I Wanna Go Backwards (Yep Roc)
Reviewed by Doug Freeman, Fri., Dec. 7, 2007
Robyn HitchcockI Wanna Go Backwards (Yep Roc)
Repackaging three early Hitchcock albums with a slew of bonus tracks (each also available individually), alongside a 2-CD collection of demos and B-sides, Backwards evidences the Brit iconoclast's staggering sweep through post-punk, psych-folk, and cryptically warped pop.
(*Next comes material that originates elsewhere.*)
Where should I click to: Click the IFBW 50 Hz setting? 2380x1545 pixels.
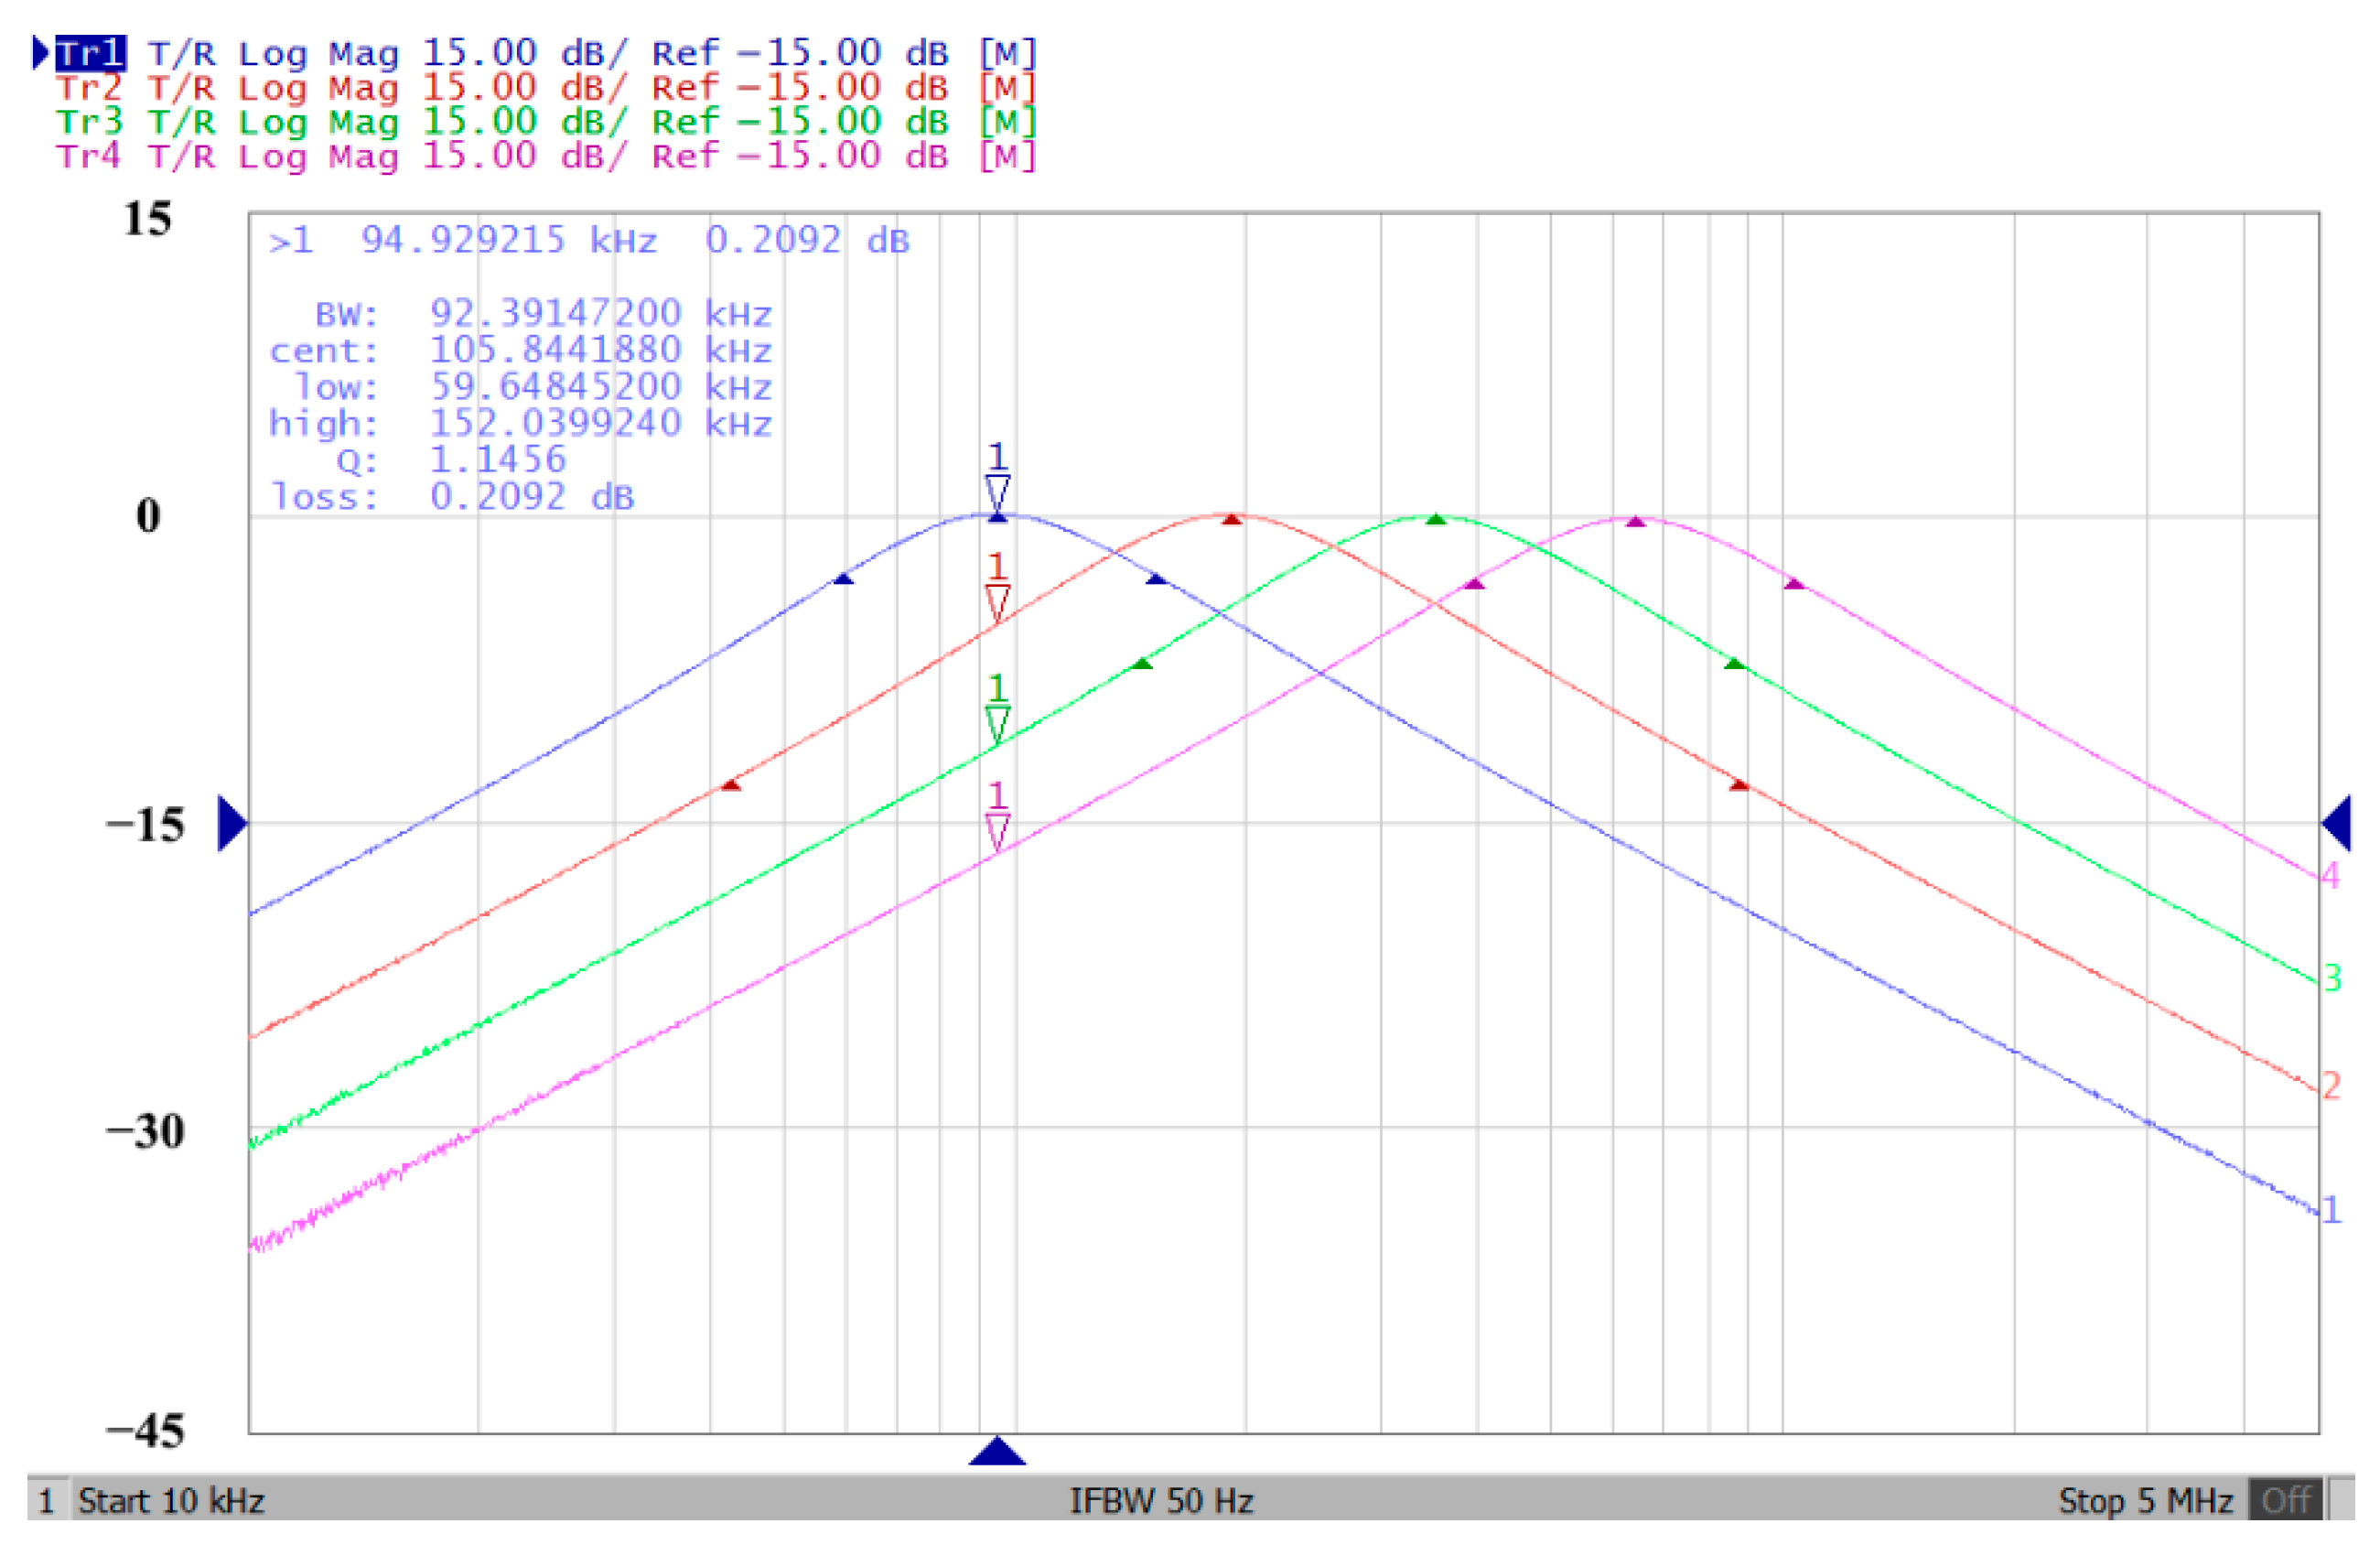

Hitchcock's updated liner notes to 1981 debut Black Snake Dîamond Röle set the context of life-after-Lennon amidst Thatcher's ascendant English paranoia, allowing the whacked edge of "Brenda's Iron Sledge" and "I Watch the Cars" to merge with the bounce of "The Man Who Invented Himself" and brilliant prog-pop credo "Do Policemen Sing?" for a shattered tapestry of 1970s fallout and 1980s frustration. Supported by fellow former Soft Boys, along with Thomas Dolby and Psychedelic Furs' Vince Ely, the eight bonus studio outtakes anticipate Hitchcock's future work while also harbingering shoegaze and 1990s Britpop. 1984's phenomenal I Often Dream of Trains, augmented with six additional cuts, balances Hitchcock's relentless fluctuation between bizarre and beautiful – the playful a cappella "Uncorrected Personality Traits" against the stunning title track and "Cathedral." Eye stands as the recovered gem of the set, the 1990 return to Trains' stripped acoustics featuring Hitchcock's voice at its most melodically powerful through the biting ("Cynthia Mask," "Queen Elvis") and poignant ("Executioner," "Century"). The collection of extras drawn from Hitchcock's 1980s archives, lovingly titled While Thatcher Mauled Britain, is predictably high and low through droning psychedelics, pliant ballads, and half-developed works, yet demos of "Raymond Chandler Evening" and "My Favourite Buildings," along with the unreleased "I Wanna Go Backwards," are worth the detour.